== Excerpted passage ==
────────

PySATL Core: Usage Example

This notebook demonstrates the core capabilities of PySATL Core:

Registering built-in distribution families in the global registry.
Retrieving a family object from the registry and instantiating concrete distributions.
Querying and visualizing characteristics (PDF / CDF / PPF).
Sampling via inverse transform sampling.
Defining and registering a custom family with multiple parametrizations.
Using the characteristic graph to obtain missing characteristics.

Environment notes:

Python 3.12+ is required.
A family is an object stored in the singleton ParametricFamilyRegister.

Setup

PySATL provides configuration entry points that create family objects and register them:

configure_normal_family() registers only the Normal family.
configure_families_register() registers all built-in families shipped with the library.

You can access the registry without filling it by instantiating ParametricFamilyRegister().

import matplotlib.pyplot as plt
import numpy as np

from pysatl_core import (
    CharacteristicName,
    ContinuousSupport,
    FamilyName,
    ParametricFamily,
    ParametricFamilyRegister,
    Parametrization,
    UnivariateContinuous,
    configure_families_register,
    configure_normal_family,
    parametrization,
)

# Access the registry without configuring it
registry = ParametricFamilyRegister()
registry.list_registered_families()

[]

# Option A: register ONLY the Normal family
configure_normal_family()
registry.list_registered_families()

[<FamilyName.NORMAL: 'Normal'>]

# Option B: register ALL built-in families
configure_families_register()
registry.list_registered_families()

[<FamilyName.NORMAL: 'Normal'>,
 <FamilyName.EXPONENTIAL: 'Exponential'>,
 <FamilyName.CONTINUOUS_UNIFORM: 'ContinuousUniform'>]

1) Built-in family: Normal

A concrete distribution is obtained by fixing the parameters.

You can create it via:

family(...) (uses the base parametrization by default), or
family.distribution(parametrization_name=..., **params).

The Normal family ships with multiple parametrizations:

meanStd (base): (mu, sigma)
meanPrec: (mu, tau) where tau = 1 / sigma^2
exponential: (a, b) (an exponential-family form)

────────

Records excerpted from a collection
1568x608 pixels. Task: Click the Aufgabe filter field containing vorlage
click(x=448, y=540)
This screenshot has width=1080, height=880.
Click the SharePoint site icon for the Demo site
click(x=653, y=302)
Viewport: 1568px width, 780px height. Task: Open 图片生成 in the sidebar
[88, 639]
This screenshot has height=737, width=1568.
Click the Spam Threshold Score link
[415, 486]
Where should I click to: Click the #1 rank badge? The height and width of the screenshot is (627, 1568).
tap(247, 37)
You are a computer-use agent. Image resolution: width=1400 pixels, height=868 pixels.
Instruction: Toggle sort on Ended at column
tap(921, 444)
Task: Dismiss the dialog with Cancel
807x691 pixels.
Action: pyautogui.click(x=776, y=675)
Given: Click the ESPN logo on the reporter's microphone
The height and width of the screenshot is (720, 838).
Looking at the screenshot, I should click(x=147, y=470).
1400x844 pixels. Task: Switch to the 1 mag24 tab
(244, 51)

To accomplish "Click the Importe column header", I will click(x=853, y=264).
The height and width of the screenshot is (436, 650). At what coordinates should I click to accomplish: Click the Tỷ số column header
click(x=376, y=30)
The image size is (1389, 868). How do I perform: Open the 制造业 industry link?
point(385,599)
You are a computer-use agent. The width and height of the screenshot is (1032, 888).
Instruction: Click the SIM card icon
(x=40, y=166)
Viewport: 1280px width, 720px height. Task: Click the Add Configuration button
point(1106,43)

────────

== Required tasks ==
A) According to the PySATL Core usage example, which Python version is required?
B) Which parametrizations does the Normal family ship with in the PySATL Core usage example? List each one with its parameters.

== Complete answers ==
A) Python 3.12 or later.

B)
- meanStd (base): (mu, sigma)
- meanPrec: (mu, tau), where tau = 1 / sigma^2
- exponential: (a, b), an exponential-family form